TEXT BLOCK -
He also calls the brokerage “the dark side” to The Agency’s “light side,” in reference to the Star Wars movies, and a giant Titanic poised to eventually sink. But in a conversation with Inman, Umansky also said that he considers Compass Founder Robert Reffkin a friend, even if he doesn’t agree with the way he runs a real estate company.
“I don’t consider [Reffkin] anything other than a friend,” Umansky said. “I consider all my competitors colleagues.”
“Do I like what he’s done to the industry, in the way he tried to buy the industry?” he continued. “Absolutely not. I personally think Compass and Robert Reffkin are responsible for creating the commission compression, which limits the amount of money now that we can put back into the business so that we can give our clients better services … By the same token, some of the things he has done are really good for the business — help disrupt it, bring technology into it, make it more efficient … So there’s the good and the bad that comes with it.”

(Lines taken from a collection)

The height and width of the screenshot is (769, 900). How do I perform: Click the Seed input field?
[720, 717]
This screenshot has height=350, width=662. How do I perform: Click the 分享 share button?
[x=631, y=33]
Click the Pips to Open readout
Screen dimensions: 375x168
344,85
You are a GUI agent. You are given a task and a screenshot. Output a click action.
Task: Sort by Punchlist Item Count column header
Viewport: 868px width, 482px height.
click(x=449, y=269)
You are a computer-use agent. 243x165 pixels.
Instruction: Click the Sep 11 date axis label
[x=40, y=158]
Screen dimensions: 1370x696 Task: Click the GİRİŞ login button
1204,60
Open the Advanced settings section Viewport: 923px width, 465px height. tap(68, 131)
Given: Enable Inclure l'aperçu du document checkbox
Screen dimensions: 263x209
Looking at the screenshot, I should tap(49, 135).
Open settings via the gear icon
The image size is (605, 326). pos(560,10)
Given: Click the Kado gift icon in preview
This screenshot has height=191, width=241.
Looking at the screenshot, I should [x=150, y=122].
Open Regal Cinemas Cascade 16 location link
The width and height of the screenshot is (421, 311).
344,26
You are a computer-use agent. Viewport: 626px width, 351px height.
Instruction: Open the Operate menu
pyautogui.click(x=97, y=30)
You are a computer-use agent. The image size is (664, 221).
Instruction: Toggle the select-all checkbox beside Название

PROBLEMS AND TASKS -
A. Rewrite the text about Umansky and Compass from "He also calls" to "real estate company.", changing "Titanic" to "Lusitania".
B. Write what comes next in the text about Umansky and Compass, picking up after its last sentence.
These lines have no connection to the text about Umansky and Compass.

LIST OF ANSWERS -
A.
He also calls the brokerage “the dark side” to The Agency’s “light side,” in reference to the Star Wars movies, and a giant Lusitania poised to eventually sink. But in a conversation with Inman, Umansky also said that he considers Compass Founder Robert Reffkin a friend, even if he doesn’t agree with the way he runs a real estate company.

B.
When asked if the brokerage would like to comment on the matter, Compass passed along the following statement to Inman: “We are excited to continue enhancing our industry-leading technology platform for agents while being the No. 1 brokerage in the United States.”
Umansky suffered a number of health issues as a child
No one would know it based on his successes today, but Umansky was born with a potentially life-threatening blood disease called neutropenia. Individuals with the condition have a low number of neutrophils, which are a type of white blood cell, so it’s harder for their bodies to fight off infections.
Umansky says he was at the hospital for tests multiple times a week throughout the first six years of his childhood, and he mostly blocked those years out of his memory. Fortunately, one day doctors proclaimed he had been cured.
“Incredibly, when I was six years old, after a visit to the Boston Children’s Hospital for a regular blood test, the doctors told me I was cured and that I no longer had neutropenia,” he relates in The Dealmaker. “It was a medical miracle that set the tone for the self-assured man I was destined to become.”
That wasn’t the end of Umansky’s health issues, however. Just a few years later, an eye doctor discovered that he was legally blind in one eye, something that had been previously overlooked amid his other health issues and because the young Umansky had been able to fool doctors in the past by sneaking looks with his good eye.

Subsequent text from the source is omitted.